O isolacionismo brasileiro


O grau de abertura da economia brasileira, medido pela soma de exportações e

importações (a chamada corrente de comércio) como proporção do PIB, era 18,0% em

  1. Era cerca de metade disso na Coreia e na China, respectivamente 9,5% e 8,7%, e

para o mundo o número era parecido com o nosso, 17,5%.

Nos vinte anos que se seguiram a Coreia fez uma incrível transição: seu grau de

abertura cresceu para 31,3% em 1970 e para 61,2% em 1980. O vento ajudou: a média

mundial chegou em 34,9% nesses anos. No Brasil, em contraste, não avançamos

praticamente nada, alcançando apenas 19,2% em 1980.

A Coreia chegou a 82,5% em 2010, quando o grau de abertura no planeta Terra

seguiu crescendo até 47,7%. Já no planeta Brasil, nesses anos, registrou-se um ligeiro

recuo no grau de abertura, que passa a 17,8%.

Em 2017, nosso grau de abertura foi 18,3%, praticamente o mesmo de 1960,

enquanto a média mundial para atingiu 51,9%.

Depois de 57 anos vibrantes de globalização, quando o mundo foi sacudido por

investimentos internacionais de muitas variedades, multinacionais, cadeias globais de

valor e todo o tipo de modelo de negócio tornando a indústria um fenômeno

essencialmente internacional, o Brasil continuou estacionado exatamente no mesmo

lugar.

A Coreia tinha uma renda per capita 30% menor que a do Brasil em 1960, mas em

1980 já tinha empatado conosco, num nível perto de 20% da renda per capita dos

Estados Unidos. Em 2017, a Coreia chegou a 65% da renda per capita americana

enquanto o Brasil chegou a 26%.

A Coreia nos deixou para trás de forma acachapante. Todas as restrições que

foram feitas a seu modelo globalizante de promoção de exportações ficaram

prejudicadas, bem como as nossas esfarrapadas justificativas para a substituição de

importações e para o ideal de autosuficiência.

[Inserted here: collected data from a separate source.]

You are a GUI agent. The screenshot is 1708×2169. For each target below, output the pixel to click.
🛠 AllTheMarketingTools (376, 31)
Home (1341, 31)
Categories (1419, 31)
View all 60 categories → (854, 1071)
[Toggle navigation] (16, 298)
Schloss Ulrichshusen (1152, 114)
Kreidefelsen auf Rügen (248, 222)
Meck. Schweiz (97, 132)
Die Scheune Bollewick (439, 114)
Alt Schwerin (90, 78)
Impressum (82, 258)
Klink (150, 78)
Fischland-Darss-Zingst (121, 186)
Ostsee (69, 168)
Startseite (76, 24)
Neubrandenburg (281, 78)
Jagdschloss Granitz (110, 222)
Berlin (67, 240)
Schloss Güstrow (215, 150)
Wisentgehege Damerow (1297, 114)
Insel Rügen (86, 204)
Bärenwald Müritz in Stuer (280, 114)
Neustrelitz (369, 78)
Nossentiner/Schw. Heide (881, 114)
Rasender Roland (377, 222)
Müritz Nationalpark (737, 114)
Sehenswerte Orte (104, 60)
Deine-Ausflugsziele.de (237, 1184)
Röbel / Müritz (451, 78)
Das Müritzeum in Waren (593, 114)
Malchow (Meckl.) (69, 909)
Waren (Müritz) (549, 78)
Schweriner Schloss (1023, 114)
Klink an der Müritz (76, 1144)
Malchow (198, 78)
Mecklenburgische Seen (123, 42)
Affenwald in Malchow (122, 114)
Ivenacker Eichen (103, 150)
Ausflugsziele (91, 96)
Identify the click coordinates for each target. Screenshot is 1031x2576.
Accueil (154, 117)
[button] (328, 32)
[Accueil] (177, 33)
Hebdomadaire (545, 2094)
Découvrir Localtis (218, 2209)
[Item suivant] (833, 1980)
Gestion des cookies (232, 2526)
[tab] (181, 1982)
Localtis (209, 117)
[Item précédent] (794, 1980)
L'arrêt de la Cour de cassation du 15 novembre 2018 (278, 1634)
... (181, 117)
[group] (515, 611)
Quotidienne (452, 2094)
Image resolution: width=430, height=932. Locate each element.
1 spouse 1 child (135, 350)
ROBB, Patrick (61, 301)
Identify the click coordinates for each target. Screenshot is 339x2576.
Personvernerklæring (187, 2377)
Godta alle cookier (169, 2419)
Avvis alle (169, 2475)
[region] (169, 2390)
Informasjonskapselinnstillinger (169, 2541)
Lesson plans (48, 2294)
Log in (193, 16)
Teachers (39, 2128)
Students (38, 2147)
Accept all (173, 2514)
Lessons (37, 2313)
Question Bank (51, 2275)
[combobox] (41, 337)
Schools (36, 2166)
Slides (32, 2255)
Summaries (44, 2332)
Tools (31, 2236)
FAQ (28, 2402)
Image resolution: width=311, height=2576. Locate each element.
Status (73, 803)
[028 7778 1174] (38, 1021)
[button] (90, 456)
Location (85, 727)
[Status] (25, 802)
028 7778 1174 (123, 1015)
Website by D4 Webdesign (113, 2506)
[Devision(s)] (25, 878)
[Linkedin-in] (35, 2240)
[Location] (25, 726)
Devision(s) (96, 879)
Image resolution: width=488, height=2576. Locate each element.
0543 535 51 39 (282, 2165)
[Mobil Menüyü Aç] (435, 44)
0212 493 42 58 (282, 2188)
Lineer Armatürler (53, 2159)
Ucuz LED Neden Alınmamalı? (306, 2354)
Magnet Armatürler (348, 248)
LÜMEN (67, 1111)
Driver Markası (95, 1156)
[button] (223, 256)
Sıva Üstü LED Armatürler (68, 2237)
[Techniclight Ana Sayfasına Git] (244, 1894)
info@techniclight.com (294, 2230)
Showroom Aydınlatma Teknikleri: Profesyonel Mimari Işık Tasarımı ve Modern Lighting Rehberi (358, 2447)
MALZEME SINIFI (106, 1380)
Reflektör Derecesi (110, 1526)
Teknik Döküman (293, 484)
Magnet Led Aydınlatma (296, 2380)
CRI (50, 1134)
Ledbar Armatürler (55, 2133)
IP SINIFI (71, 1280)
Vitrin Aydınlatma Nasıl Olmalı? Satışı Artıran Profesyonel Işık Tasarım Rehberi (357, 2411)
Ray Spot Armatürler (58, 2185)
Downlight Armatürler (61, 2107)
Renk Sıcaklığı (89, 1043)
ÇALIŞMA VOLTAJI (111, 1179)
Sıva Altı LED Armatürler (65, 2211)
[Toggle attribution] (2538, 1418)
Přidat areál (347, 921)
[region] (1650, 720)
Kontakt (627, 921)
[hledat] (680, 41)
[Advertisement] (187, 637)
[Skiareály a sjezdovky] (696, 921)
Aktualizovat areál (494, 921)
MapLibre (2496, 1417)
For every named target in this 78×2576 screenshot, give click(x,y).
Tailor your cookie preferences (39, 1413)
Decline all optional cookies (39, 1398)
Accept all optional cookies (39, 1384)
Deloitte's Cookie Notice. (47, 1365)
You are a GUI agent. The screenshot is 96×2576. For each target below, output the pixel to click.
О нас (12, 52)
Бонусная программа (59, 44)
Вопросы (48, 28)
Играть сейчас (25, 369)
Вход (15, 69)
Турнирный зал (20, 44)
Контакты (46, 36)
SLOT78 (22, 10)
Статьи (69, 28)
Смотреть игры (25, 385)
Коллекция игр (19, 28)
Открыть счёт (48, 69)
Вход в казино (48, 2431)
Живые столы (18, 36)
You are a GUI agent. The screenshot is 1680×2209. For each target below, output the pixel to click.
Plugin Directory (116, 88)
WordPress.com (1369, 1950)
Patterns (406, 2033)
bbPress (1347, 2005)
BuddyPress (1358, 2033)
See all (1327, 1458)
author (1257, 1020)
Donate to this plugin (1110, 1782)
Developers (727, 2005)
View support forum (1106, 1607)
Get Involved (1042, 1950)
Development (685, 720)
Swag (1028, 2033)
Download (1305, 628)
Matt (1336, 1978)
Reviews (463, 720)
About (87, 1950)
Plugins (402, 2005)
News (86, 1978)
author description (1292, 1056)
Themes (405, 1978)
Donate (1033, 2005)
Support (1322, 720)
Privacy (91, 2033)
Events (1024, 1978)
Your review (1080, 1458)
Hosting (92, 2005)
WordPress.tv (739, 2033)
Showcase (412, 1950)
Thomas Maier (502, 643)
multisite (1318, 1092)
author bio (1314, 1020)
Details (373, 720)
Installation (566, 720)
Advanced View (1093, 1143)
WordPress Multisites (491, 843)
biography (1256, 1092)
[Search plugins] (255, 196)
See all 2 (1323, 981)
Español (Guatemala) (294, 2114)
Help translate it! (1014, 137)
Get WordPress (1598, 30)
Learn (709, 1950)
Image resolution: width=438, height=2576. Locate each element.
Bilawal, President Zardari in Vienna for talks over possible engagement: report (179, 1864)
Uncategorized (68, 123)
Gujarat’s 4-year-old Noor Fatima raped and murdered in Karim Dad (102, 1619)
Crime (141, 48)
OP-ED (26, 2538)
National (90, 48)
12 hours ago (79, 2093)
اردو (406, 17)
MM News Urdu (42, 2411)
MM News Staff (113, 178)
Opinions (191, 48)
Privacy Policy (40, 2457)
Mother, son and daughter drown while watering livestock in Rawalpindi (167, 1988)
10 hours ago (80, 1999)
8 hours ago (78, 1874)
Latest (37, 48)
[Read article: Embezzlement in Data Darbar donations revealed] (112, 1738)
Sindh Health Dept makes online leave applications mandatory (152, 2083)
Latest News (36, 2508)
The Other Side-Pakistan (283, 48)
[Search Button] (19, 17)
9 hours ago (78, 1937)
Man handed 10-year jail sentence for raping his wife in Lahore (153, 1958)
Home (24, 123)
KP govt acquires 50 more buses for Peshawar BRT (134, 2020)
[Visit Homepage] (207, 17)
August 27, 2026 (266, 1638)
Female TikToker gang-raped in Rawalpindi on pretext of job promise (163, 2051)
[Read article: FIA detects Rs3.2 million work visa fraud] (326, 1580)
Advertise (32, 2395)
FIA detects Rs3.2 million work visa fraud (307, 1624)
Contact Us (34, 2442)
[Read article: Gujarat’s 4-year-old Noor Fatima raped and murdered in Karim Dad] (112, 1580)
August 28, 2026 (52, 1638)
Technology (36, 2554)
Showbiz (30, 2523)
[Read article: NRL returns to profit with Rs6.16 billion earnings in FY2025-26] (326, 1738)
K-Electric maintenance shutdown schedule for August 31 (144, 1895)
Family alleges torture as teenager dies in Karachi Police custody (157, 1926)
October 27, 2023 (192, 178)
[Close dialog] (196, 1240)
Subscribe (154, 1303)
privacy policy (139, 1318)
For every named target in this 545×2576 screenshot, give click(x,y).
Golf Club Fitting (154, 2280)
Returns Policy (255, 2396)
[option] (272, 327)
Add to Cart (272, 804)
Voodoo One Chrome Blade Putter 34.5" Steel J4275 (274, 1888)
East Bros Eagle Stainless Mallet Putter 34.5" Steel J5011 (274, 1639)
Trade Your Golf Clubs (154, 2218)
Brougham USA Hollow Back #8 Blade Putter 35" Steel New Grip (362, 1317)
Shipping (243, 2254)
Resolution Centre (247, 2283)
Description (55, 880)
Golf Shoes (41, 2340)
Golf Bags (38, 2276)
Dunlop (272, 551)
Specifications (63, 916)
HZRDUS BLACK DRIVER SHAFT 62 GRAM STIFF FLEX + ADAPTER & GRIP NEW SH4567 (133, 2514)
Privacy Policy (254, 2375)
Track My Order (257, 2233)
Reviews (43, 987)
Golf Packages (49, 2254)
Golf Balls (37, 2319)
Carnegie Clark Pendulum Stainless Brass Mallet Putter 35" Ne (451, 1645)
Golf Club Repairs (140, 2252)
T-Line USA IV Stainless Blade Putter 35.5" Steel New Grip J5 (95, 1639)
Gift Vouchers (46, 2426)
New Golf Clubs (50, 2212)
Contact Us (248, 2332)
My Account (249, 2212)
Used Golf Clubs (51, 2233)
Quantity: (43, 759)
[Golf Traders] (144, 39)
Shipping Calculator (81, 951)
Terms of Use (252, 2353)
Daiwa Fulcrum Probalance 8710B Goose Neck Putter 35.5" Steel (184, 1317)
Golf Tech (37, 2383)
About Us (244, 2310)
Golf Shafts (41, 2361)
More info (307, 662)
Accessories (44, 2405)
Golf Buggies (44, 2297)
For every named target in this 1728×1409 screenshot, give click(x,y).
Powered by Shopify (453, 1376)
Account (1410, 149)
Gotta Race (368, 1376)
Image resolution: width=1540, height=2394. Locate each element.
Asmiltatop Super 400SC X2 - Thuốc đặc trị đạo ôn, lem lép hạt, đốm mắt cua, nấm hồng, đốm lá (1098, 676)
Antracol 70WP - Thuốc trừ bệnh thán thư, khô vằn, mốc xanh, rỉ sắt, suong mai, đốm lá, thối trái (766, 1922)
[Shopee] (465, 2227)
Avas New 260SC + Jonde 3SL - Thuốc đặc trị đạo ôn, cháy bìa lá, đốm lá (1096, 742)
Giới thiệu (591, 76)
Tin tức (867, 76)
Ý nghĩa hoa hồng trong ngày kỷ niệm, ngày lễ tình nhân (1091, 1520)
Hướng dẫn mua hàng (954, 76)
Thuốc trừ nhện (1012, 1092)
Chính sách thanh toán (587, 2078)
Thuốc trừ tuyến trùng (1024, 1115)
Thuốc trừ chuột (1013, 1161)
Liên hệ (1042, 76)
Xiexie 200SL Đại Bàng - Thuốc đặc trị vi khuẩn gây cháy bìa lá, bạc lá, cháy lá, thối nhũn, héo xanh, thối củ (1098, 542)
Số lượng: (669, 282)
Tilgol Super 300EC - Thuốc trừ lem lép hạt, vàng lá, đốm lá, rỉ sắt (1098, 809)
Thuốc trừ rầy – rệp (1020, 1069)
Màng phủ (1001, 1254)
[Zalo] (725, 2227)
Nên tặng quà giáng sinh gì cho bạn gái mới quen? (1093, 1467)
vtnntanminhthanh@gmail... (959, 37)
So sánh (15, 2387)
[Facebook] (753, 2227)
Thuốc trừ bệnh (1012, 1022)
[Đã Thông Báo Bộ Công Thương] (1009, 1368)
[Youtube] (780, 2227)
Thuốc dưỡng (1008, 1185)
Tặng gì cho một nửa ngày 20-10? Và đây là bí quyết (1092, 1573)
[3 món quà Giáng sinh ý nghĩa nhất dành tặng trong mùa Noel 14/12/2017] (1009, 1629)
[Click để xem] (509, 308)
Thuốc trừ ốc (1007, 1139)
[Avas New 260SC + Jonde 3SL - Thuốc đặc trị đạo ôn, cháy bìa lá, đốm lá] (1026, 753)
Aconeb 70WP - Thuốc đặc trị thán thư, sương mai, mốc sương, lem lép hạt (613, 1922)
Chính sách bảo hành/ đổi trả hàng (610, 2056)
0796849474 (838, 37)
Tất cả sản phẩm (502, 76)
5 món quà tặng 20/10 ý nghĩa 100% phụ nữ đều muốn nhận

Essa opção pela abertura, segundo se dizia, não estava disponível para os países

grandes. Esqueceram de avisar os chineses. Em 1960, eles se pareciam com a Coreia em

abertura e em 1970 se aproximaram da autarquia ao chegar a 4,95% de abertura. Mas o

tal “socialismo de mercado” inventado por Deng Xiaoping (famoso, entre tantas

realizações, pelo aforismo “não importa a cor do gato desde que cace ratos”), na

verdade, um hiper-capitalismo, levou a China para um grau de abertura de 19,9% já em

1980 e daí, na mesma toada, até 48,75% em 2010.

Enquanto isso, o Brasil permanece no mesmo lugar e ergue em torno de si um

formidável acervo de impedimentos ao comércio exterior, compreendendo tributos,

obstáculos administrativos e regulatórios, requisitos de conteúdo nacional e padrões

exóticos, como a indefectível tomada de três pinos. E quando tudo parece falhar,

sobrevém o apelo utilitário, trazido pelos diplomatas: é preciso reciprocidade, dizem,

não vamos entregar nada de mão beijada. Como se não fosse em nosso benefício.

A nossa diplomacia é um exemplo internacional de profissionalismo e

competência, inclusive para defender o indefensável. Sem falsa modéstia, o mesmo vale

para os economistas. Tive experiências desse tipo, especialmente quando já estava no

serviço público, e precisava dizer a investidores estrangeiros que a economia brasileira

estava em perfeita saúde mesmo tendo taxas de inflação de 30% ao mês. Em

retrospecto, eu confesso, era ridículo. Dizia que a indexação era generalizada, que a

inflação tinha pouco efeito nos preços relativos e variáveis reais, e outras tantas coisas

que me envergonho de repetir.

Parece-me que algo muito semelhante se passa com os responsáveis pelas nossas

relações internacionais: nosso grau de abertura é nada menos que indesculpável e

defende-lo nos coloca firmemente no terreno do grotesco. Nosso isolacionismo é não

apenas vergonhoso, como reduz as nossas possibilidades de progresso. Exatamente

como foi, outrora, o nosso gosto pelo inflacionismo, um vício que conseguimos largar.

A liderança chinesa teve imensa coragem e lucidez ao optar pela abertura, uma

estratégia que lhes conduziu à condição de potência econômica global. Nos últimos 57

anos, todavia, nos faltou a liderança, ou a convicção, ou ambas.